Lustig criticizes the food industry's response to health guidelines, pointing out that replacing fats with sugar in processed foods has exacerbated the problem. He references a study by Dr. Kevin Hall at the NIH, which demonstrated that individuals consuming ultra-processed foods burned fewer calories and gained more weight compared to those on a real food diet, even when other factors were controlled.
A significant portion of the discussion centers around the concept of "real foods" and the degree of food processing. Dr. Chatterjee and Professor Lustig agree that minimal processing is key to maintaining nutritional integrity.
Professor Lustig [14:18]: "Real food is food that came out of the ground or animals that ate the food that came out of the ground. That's real food. As soon as a human touched it, now it's processed."
They introduce the Nova System, developed by Carlos Monteiro, which categorizes foods based on their level of processing. Using an apple as an example, Lustig illustrates the classification:
Professor Lustig [15:11]: "Class one on the Nova system would be an apple. Class two would be apple slices. Class three would be applesauce unsweetened. Class four would be an apple pie."
Only the most processed foods (Class 4) are strongly associated with chronic diseases, highlighting the importance of consuming minimally processed foods to safeguard health.
Professor Lustig offers actionable strategies to counteract the adverse effects of sugar:
Protect the Liver: Reduce sugar intake to prevent overloading the liver's capacity to metabolize fructose, thereby avoiding fatty liver and insulin resistance.

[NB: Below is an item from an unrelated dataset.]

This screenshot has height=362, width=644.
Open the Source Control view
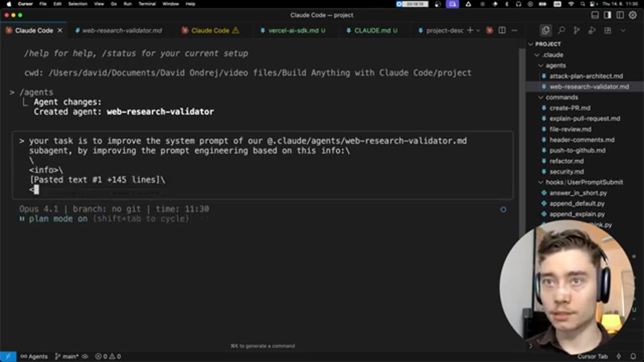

Feed the Gut: Increase fiber consumption to nourish the gut microbiome, which plays a crucial role in overall health. Fiber acts as a prebiotic, fostering beneficial bacteria that support gut integrity and function.

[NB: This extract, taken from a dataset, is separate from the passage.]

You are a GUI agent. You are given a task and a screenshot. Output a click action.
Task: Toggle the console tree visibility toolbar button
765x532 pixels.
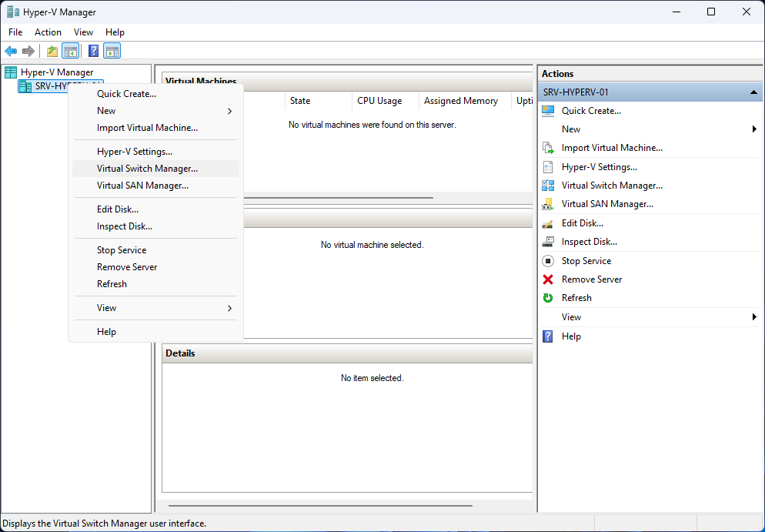71,51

Professor Lustig [18:23]: "Fiber is not food for you. Fiber is food for your bacteria... When we took the fiber out of the food to process it, we are now depriving our bacteria of the food they need to live in symbiosis with us."

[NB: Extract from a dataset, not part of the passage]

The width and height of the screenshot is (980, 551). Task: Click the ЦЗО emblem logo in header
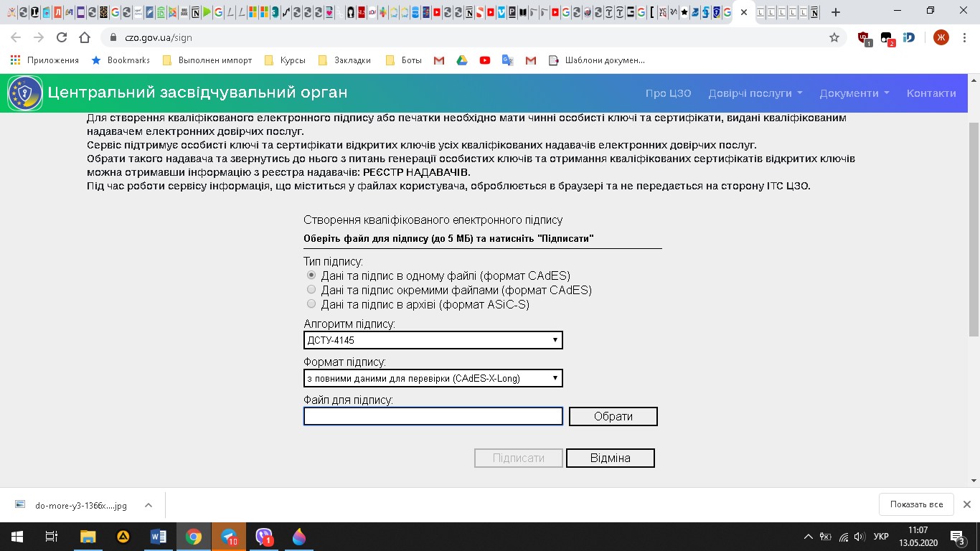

He further explains the consequences of a fiber-deficient diet, including leaky gut, inflammation, and a heightened risk of autoimmune diseases, Alzheimer's, and depression.
Addressing the myriad of dietary trends, Dr. Chatterjee and Professor Lustig advocate for an agnostic approach to dieting. They emphasize that the foundation of a healthy diet lies in minimizing ultra-processed foods, reducing sugar intake, and increasing fiber consumption, regardless of whether one follows a vegan, keto, or other dietary patterns.
Professor Lustig [21:09]: "I don't have a preferred diet. I'm agnostic on it... The only diet I'm not for is the Western diet."
They highlight the importance of personalized nutrition, suggesting that future dietary recommendations will increasingly consider individual genetic profiles to optimize health outcomes.
This episode of Feel Better, Live More underscores the critical impact of sugar and ultra-processed foods on public health. By elucidating the biochemical mechanisms through which sugar harms the body and offering practical dietary strategies, Dr. Chatterjee and Professor Lustig provide listeners with the knowledge and tools to make informed, health-conscious decisions. The conversation serves as a clarion call to prioritize real, minimally processed foods, reduce sugar consumption, and nourish the gut microbiome as foundational steps toward mitigating chronic diseases and enhancing overall well-being.